I just received this email that included a very entertaining video of a rescue dog's new life, done by her forever mom. I enjoyed it very much, thought you might too:

************************************************

----- Original Message ----- 
From: Judith Apy 
To: [email protected] 
Sent: Wednesday, July 30, 2008 8:50 PM


One of our adopters has made a film about her furkid, HATFIELD, and
posted it on Youtube! Please enjoy and pass it along!

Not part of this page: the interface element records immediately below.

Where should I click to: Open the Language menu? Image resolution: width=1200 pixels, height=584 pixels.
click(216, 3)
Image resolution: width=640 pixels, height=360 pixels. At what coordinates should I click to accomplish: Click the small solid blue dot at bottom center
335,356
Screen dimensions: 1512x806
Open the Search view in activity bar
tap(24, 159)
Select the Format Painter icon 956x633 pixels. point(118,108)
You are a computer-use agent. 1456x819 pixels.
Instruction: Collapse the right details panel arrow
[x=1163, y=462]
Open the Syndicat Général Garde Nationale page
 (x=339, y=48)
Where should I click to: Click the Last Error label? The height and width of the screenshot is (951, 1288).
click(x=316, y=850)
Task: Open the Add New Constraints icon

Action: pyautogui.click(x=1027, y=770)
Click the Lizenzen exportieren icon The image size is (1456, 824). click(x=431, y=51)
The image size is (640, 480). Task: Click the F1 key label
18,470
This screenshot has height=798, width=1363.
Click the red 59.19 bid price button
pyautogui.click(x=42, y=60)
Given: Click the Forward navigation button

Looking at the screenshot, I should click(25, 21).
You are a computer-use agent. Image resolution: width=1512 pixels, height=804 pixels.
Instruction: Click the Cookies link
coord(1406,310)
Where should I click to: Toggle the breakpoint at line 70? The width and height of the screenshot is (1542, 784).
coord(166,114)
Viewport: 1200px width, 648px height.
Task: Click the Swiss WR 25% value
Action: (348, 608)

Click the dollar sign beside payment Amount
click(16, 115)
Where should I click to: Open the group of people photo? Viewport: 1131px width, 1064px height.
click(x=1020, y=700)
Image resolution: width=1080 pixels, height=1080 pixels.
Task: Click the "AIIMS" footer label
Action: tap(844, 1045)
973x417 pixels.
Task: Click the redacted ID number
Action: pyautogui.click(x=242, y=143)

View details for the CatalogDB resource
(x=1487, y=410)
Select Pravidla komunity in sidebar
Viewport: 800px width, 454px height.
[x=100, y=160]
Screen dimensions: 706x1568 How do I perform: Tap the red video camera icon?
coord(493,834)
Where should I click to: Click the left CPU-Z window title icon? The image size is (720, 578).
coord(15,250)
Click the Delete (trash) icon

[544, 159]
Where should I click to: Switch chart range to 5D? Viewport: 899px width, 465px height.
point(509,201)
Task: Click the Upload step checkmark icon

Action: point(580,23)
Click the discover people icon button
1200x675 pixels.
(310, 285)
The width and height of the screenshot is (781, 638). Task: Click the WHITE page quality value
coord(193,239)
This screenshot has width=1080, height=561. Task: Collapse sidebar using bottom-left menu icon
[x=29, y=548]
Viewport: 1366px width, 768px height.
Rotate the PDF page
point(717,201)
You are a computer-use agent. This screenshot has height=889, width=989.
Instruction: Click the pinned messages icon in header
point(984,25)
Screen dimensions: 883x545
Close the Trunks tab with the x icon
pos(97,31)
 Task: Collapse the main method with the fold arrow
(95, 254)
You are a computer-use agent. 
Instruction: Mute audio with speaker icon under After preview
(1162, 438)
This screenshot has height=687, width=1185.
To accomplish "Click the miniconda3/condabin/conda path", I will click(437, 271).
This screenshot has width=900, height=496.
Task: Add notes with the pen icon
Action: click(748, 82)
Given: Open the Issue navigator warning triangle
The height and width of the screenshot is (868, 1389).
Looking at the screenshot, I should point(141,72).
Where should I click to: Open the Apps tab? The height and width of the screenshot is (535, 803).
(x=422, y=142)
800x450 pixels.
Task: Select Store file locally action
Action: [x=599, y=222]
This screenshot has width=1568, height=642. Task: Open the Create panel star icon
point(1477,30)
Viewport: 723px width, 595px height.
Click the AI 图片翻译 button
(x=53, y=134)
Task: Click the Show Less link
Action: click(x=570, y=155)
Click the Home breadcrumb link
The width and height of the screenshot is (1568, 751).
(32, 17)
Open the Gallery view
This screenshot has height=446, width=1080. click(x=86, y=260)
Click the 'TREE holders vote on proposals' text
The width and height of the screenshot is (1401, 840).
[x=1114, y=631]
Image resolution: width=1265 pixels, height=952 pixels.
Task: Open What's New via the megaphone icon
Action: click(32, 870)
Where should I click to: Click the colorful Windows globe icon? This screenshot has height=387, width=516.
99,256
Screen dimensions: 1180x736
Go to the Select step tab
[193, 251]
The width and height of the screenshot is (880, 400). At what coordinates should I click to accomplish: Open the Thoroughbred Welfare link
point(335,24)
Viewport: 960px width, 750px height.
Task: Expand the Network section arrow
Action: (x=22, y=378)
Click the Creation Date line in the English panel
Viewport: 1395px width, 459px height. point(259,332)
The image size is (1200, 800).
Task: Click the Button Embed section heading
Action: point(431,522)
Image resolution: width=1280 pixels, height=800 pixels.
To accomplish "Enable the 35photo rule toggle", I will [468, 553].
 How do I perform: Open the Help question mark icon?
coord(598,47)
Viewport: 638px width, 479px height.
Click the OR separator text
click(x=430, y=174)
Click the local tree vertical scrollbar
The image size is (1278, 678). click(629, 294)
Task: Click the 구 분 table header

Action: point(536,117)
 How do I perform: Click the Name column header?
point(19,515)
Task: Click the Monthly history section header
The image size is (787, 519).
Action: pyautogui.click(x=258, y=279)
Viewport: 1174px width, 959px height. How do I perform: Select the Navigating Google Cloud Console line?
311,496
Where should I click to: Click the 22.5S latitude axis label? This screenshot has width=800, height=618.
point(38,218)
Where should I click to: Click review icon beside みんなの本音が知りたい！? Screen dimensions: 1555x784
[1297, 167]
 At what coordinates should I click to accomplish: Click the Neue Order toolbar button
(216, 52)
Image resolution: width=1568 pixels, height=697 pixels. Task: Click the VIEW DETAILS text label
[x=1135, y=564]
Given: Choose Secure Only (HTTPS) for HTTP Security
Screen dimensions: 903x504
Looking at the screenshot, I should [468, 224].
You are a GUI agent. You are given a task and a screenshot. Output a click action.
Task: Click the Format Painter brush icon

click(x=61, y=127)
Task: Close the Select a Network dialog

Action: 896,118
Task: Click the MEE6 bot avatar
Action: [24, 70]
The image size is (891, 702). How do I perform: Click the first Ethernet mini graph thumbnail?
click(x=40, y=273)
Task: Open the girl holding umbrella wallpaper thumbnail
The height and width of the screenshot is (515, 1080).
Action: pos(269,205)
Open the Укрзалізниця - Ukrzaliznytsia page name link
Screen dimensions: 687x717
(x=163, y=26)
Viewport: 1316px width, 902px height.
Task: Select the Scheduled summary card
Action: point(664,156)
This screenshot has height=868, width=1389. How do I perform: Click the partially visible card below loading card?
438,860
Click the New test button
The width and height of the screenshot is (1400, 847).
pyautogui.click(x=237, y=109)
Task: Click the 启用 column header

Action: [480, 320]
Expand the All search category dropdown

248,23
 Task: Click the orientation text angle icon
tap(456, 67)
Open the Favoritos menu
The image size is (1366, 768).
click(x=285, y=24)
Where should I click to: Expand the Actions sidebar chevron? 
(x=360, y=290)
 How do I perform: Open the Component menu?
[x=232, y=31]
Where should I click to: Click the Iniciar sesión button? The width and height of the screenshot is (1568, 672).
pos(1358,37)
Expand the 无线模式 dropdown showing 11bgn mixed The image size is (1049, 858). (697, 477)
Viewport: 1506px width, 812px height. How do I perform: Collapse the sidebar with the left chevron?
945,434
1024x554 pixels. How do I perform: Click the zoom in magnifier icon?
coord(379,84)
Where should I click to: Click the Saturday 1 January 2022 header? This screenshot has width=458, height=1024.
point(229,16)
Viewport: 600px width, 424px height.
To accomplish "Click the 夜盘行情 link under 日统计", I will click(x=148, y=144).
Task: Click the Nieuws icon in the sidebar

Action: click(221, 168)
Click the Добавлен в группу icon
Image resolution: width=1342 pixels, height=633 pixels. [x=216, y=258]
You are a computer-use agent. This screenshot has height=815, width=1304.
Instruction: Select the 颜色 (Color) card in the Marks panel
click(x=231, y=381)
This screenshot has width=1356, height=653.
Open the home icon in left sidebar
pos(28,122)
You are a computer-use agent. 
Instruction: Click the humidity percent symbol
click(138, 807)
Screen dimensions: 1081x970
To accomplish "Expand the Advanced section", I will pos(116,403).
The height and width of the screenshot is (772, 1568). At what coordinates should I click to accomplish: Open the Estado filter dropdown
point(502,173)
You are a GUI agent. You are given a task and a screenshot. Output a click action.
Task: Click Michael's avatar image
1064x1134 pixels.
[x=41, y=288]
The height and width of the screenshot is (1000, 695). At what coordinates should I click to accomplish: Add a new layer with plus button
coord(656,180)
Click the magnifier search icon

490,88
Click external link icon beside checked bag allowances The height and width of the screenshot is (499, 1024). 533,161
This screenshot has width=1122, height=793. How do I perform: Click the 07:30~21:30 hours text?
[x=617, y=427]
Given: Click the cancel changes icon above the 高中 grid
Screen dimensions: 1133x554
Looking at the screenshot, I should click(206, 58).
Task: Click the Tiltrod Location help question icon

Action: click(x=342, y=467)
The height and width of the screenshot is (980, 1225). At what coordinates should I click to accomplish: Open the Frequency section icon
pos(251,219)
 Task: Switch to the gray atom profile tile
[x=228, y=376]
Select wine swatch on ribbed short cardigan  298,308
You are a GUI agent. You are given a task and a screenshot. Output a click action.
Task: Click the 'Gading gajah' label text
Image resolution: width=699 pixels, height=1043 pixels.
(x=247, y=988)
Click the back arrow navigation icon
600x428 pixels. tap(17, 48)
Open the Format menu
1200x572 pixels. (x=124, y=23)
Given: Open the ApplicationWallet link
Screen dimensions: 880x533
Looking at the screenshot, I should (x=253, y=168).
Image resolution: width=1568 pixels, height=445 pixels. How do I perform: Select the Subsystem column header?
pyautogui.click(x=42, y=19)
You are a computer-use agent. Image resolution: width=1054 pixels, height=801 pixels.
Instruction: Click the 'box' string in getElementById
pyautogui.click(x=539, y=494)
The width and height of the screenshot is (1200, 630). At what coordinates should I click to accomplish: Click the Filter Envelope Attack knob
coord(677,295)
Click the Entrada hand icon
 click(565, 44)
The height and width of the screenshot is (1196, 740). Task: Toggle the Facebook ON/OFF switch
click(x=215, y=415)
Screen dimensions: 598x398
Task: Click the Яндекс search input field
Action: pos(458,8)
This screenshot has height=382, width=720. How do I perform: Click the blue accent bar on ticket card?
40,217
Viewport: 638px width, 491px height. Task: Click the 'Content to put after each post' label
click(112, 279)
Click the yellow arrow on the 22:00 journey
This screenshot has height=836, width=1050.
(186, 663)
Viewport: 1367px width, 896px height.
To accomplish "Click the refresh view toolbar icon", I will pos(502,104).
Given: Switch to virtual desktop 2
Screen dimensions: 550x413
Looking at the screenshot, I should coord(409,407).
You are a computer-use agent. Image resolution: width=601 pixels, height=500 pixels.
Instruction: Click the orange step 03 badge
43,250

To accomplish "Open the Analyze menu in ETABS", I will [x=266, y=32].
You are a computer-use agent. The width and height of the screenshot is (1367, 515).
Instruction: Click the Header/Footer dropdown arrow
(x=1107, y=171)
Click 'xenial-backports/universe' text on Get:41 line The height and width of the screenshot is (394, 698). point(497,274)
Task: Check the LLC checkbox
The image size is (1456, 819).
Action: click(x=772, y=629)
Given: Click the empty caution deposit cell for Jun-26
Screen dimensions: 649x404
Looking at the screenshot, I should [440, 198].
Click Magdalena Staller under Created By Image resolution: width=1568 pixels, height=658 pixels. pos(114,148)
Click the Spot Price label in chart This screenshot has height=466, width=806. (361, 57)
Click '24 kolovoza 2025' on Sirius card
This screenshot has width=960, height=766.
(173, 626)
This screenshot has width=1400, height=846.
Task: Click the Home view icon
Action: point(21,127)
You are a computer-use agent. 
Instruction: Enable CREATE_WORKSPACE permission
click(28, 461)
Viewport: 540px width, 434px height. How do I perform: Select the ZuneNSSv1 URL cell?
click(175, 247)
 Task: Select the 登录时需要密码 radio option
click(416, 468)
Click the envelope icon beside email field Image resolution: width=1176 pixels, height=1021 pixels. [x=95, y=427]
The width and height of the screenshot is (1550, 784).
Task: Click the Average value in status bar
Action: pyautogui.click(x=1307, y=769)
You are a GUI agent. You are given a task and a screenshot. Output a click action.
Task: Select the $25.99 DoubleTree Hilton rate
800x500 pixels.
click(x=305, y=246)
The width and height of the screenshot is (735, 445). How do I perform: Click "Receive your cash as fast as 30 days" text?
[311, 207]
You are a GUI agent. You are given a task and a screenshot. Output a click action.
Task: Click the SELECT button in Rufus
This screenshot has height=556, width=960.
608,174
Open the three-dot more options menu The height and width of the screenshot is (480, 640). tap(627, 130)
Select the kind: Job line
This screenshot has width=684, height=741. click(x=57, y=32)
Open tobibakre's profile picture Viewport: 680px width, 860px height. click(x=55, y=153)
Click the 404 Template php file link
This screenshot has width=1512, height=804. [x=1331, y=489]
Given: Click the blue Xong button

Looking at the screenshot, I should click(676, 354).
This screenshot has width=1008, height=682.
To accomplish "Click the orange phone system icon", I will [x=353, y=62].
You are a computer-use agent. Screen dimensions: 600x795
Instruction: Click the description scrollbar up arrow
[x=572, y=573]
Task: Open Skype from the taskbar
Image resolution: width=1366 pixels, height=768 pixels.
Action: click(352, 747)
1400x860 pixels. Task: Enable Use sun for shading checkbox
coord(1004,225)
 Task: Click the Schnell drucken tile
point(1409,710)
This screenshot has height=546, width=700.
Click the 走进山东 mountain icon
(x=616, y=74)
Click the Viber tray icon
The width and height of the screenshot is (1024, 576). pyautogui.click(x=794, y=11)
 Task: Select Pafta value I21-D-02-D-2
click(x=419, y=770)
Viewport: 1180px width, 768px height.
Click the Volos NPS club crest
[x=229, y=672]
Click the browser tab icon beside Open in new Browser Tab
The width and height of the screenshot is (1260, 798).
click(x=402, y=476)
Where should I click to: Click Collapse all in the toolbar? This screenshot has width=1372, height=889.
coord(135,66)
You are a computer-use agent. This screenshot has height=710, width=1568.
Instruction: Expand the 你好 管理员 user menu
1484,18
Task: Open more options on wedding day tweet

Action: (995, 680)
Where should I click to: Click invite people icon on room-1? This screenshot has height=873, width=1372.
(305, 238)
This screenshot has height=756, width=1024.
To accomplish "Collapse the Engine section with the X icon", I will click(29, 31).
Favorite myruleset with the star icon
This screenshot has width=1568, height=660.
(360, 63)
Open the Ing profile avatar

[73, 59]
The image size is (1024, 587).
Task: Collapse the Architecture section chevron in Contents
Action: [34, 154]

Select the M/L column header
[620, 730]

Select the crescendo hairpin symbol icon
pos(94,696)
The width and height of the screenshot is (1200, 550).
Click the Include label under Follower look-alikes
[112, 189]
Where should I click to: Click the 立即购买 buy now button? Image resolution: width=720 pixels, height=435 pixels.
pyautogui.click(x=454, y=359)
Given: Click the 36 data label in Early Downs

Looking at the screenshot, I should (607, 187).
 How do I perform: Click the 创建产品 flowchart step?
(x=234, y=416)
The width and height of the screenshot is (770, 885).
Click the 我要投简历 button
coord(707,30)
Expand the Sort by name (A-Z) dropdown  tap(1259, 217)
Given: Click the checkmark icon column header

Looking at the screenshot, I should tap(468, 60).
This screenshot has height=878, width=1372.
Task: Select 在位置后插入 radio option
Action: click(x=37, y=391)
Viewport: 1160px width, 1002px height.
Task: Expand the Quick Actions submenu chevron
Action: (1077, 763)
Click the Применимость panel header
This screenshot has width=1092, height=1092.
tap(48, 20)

http://www.youtube.com/watch?v=JDy4Ku5JYJY




Judith Apy, President - Canine Guardians for Life, Inc.
http://www.CanineGuardiansforLife.org


----------



## Yvette (Jan 29, 2001)

That was neat! Cute little boy.








Now, you got me missing Foxy!








My Boss' sons dog.








She was originally his MIL's dog, but MIL passed away & they kept Foxy. Foxy passed At a ripe old age a few months back.
I miss that yappy little beast!









P.S.
Hope to see you at Pet Rock this year?


----------



## CindyM (Mar 20, 2007)

Thanks for sharing - a happy story!


----------



## Prinzsalpha (Jul 6, 2005)

I love terriers. That was very entertaining, just like they are!


----------